_Written problem A_: Using the passage about the Fonte Branda, decide whether each statement agrees with it: (i) the fount is known to have existed in 1081; (ii) Alfieri accused the Sienese of being light and vain; (iii) the waters reach the reservoir through three apertures. For each, answer yes or no and quote the words of the passage that decide it.

This fountain has also been celebrated by Alfieri, who often came to Siena to visit his friend, Francesco Gori, with whom he remained months at a time. He liked the character of the people, and said, when he went away, that he left a part of his heart behind. And yet Dante, perhaps because a Florentine, accused the Sienese of being light and vain:
“Was ever race
Light as Siena’s? Sure, not France herself
Can show a tribe so frivolous and vain.”
Formerly, if not still, giddy people in Tuscany were often asked if they had been drinking water from the Fonte Branda, as if that would account for any excess.
The Sienese are proud of the fame and antiquity of this fount, which is known to have existed in 1081. It flows at the very bottom of one of the deep ravines which makes Siena so peculiar, between two precipitous hills, one crowned by the Duomo, and the other by the church of St. Dominic, and you look from one to the other in silent wonder. The whole quarter is densely populated. The people are called Fontebrandini—mostly, as five centuries ago, tanners, dyers, and fullers, who are reputed to be proud, and are to Siena what the Trasteverini are to Rome. The streets around diverge from a market-place, on one side of which is the fount under a long, open arcade of stone, of immense thickness, built against the hillside. You go down to a paved court, as to something
sacred, by a flight of steps as wide as the arcade is long. Here are stone seats around, as if to accommodate the gossips of the neighborhood. Three pointed archways, between which lions look out with prey between their outstretched paws, open into the arcade, where flow the waters, gathered from the surrounding hills, by three apertures, into an enormous stone reservoir. The surplus waters pass off into other tanks beyond the arcade, for the use of the workmen of the quarter. Lemon-trees hang over the fount, and grape-vines trail from tree to tree. The steep hillside is covered with bushes and verdure up to the church of San Domenico, which stands stern and majestic, with its crenelated tower amid the olive-trees.

_Working data_:

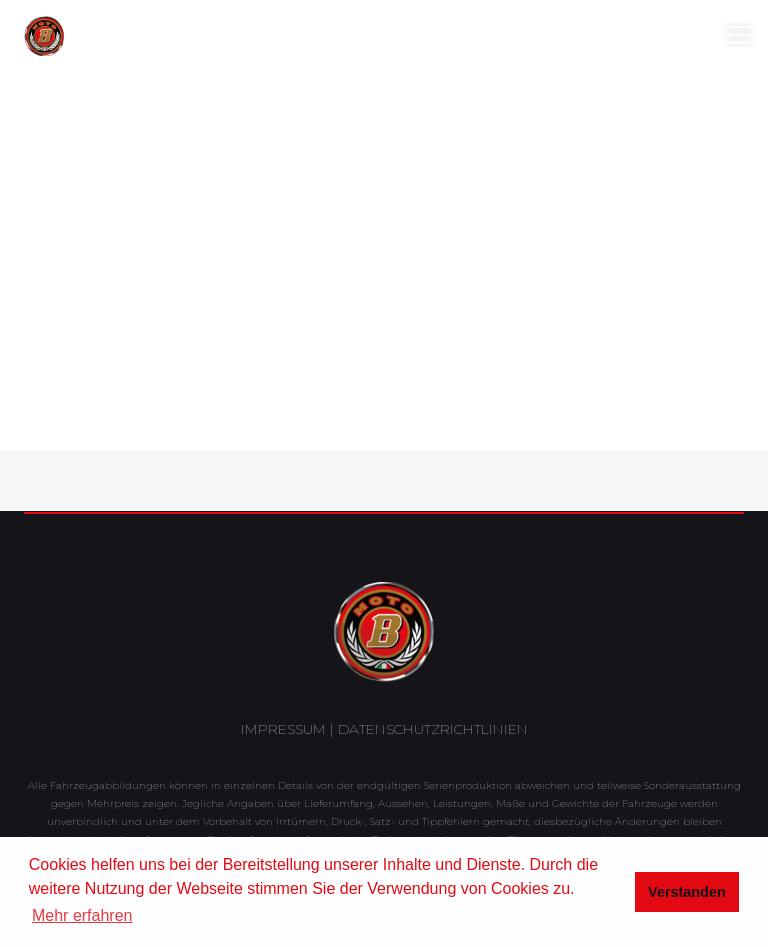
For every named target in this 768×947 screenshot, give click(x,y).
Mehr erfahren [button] (82, 915)
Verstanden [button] (687, 892)
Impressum (283, 729)
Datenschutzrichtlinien (433, 729)
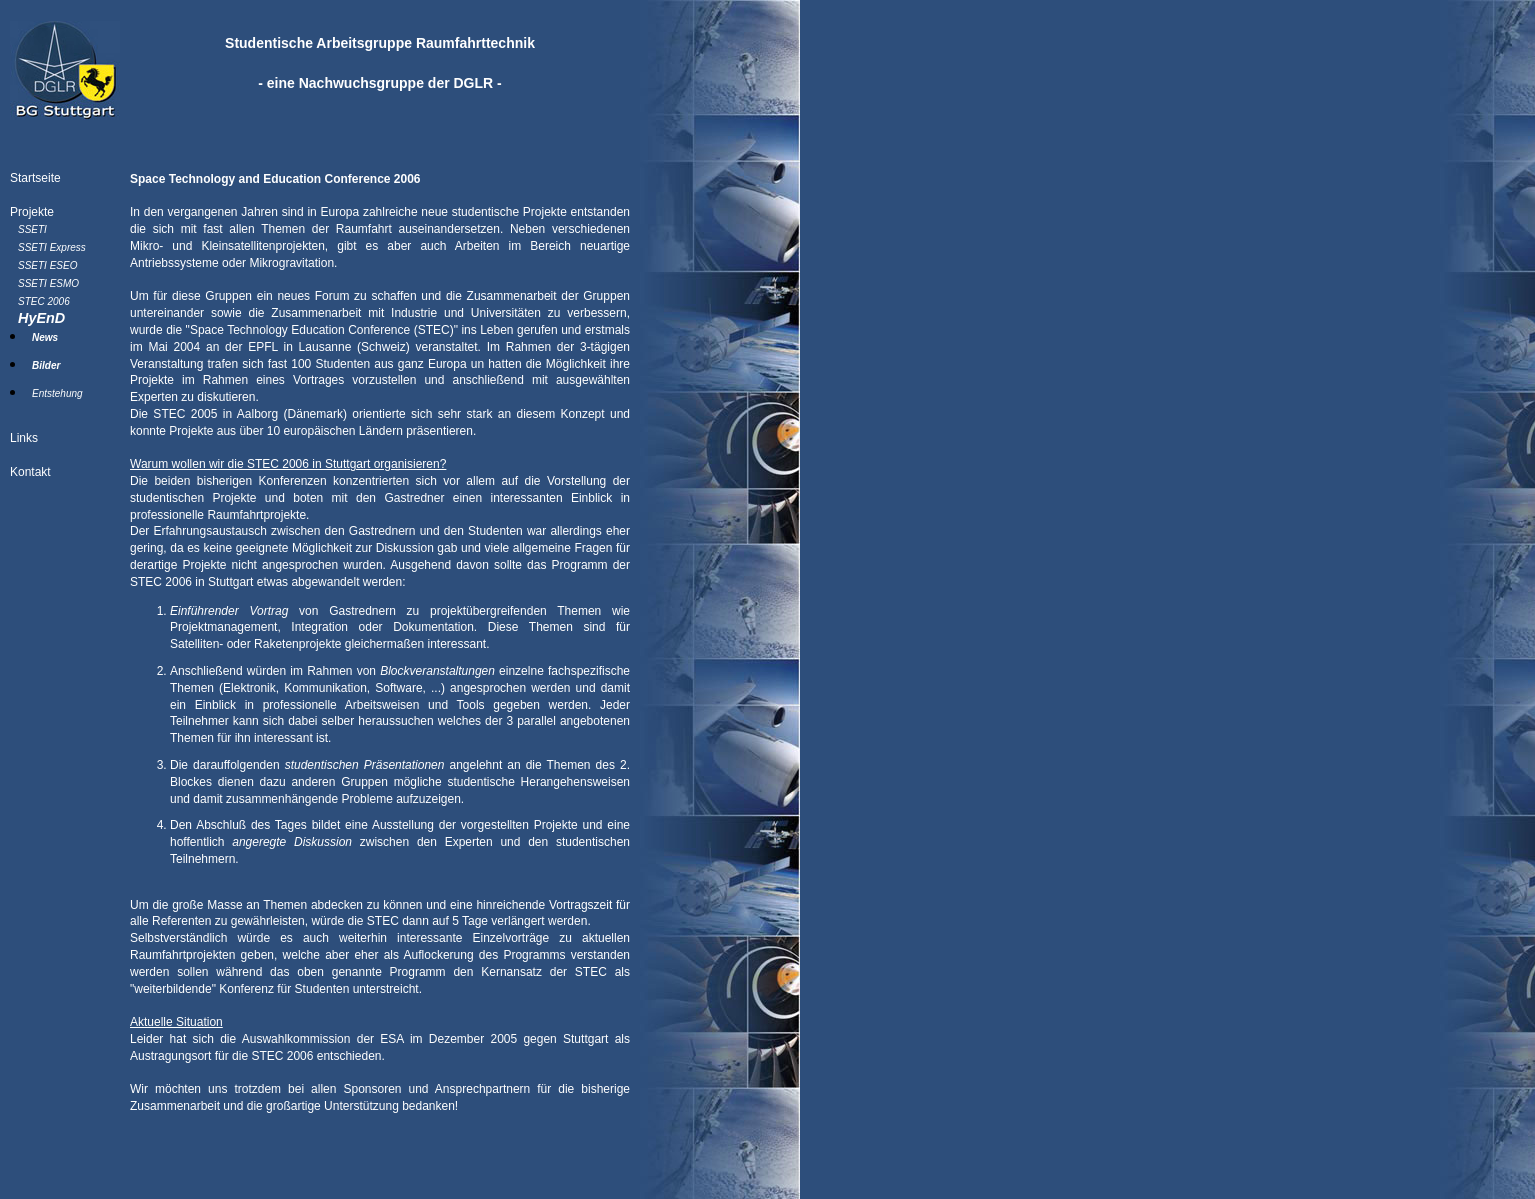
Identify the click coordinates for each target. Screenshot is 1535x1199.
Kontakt (30, 472)
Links (24, 438)
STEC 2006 (44, 301)
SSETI (32, 229)
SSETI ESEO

_Written problem B_: Output verbatim the part of the records that opens with the line containing "Verstanden [button] (687, 892)" and closes at the end of the records, including both ends. Leave the pictures out.

_Expected answer A_:
(i) Yes: "which is known to have existed in 1081"
(ii) No: "And yet Dante, perhaps because a Florentine, accused the Sienese of being light and vain"
(iii) Yes: "by three apertures, into an enormous stone reservoir"

_Expected answer B_:
Verstanden [button] (687, 892)
Impressum (283, 729)
Datenschutzrichtlinien (433, 729)
Identify the click coordinates for each target. Screenshot is 1535x1199.
Kontakt (30, 472)
Links (24, 438)
STEC 2006 (44, 301)
SSETI (32, 229)
SSETI ESEO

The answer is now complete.